At the hospital, after running some tests, the doctors saw that the dancer’s troponin (type of protein found in the muscles of the heart) levels were quite high, meaning that she “either had a heart attack or her heart was very stressed.”
It was later determined that she had an NSTEMI - non-ST segment elevation myocardial infarction, which is a type of heart attack typically less damaging to the heart.
“They said to stay away from caffeine and watch what I take — especially pre-workout, since it isn’t regulated by the FDA. They said I was OK to work out within 3–4 days after my hospitalisation and to start watching my heart rate on either a Fitbit or a smart watch,” said Ms Portillo.
“I just felt so stupid for doing that dumb challenge and ending up in a hospital bed,” she told The Post.
She said she’ll be steering clear of TikTok challenges from now on and cautioned other people against participating in dangerous trends.
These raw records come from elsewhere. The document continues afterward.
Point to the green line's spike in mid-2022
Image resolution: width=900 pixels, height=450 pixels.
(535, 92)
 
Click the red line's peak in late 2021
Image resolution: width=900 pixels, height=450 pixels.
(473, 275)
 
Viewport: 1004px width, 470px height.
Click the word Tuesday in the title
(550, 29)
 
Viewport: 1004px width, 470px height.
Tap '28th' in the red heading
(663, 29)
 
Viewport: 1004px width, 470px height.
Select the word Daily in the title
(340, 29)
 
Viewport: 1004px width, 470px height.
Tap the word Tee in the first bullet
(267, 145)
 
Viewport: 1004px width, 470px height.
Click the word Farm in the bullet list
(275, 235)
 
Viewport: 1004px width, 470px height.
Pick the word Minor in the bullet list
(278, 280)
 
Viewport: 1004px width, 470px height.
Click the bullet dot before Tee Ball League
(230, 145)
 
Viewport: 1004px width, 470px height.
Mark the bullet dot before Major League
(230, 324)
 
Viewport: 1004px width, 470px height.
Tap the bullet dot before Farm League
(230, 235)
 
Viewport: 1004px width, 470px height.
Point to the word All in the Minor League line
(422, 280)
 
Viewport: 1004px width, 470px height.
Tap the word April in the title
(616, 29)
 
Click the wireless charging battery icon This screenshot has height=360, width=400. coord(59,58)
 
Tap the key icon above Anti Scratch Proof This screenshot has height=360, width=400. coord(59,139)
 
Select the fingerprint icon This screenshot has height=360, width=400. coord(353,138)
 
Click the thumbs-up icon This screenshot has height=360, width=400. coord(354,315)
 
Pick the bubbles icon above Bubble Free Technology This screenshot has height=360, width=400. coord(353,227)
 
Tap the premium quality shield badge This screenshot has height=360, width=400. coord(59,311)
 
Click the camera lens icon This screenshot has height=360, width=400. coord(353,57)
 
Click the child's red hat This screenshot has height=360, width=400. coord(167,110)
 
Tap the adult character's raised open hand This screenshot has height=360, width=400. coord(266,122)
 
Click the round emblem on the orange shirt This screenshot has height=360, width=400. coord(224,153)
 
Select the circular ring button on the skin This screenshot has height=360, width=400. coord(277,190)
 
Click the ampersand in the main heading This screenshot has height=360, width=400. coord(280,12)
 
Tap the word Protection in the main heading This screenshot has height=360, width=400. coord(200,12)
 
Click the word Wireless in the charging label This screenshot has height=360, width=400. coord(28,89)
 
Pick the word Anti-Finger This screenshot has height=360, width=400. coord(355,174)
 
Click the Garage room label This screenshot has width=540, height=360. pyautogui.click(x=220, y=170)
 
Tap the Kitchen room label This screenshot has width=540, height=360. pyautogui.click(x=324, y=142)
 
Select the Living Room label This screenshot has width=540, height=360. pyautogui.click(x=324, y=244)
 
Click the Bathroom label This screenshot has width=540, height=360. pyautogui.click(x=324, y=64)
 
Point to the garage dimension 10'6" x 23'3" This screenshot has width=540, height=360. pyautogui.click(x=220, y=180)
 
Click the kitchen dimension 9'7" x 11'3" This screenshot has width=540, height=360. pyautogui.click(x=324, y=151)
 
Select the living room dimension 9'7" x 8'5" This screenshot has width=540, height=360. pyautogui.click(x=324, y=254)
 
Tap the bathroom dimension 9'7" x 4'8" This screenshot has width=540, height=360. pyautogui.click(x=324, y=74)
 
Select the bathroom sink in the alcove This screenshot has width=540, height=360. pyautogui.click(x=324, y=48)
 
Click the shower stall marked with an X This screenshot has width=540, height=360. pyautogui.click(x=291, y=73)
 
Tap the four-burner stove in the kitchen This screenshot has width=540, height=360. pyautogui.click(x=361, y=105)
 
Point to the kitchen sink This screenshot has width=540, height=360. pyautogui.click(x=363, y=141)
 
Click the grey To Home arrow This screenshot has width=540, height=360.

“Do not do what you see other people doing on TikTok thinking it will make you cool,” she said. “It’s not worth risking your health or your life,” Ms Portillo said.
This is not the first time a social media challenge went awry and led to a life-threatening situation.
Earlier this week, in another dangerous TikTok challenge, a 13-year-old girl landed in the intensive care unit (ICU) with third-degree burns after attempting to recreate a trend that involves setting fire to symbols drawn on a mirror using flammable liquid.
Similarly, last year a skull-breaker challenge went viral in which two people kick the legs of the third one from under to make the person fall over. The challenge led to aggravated injuries in several young people.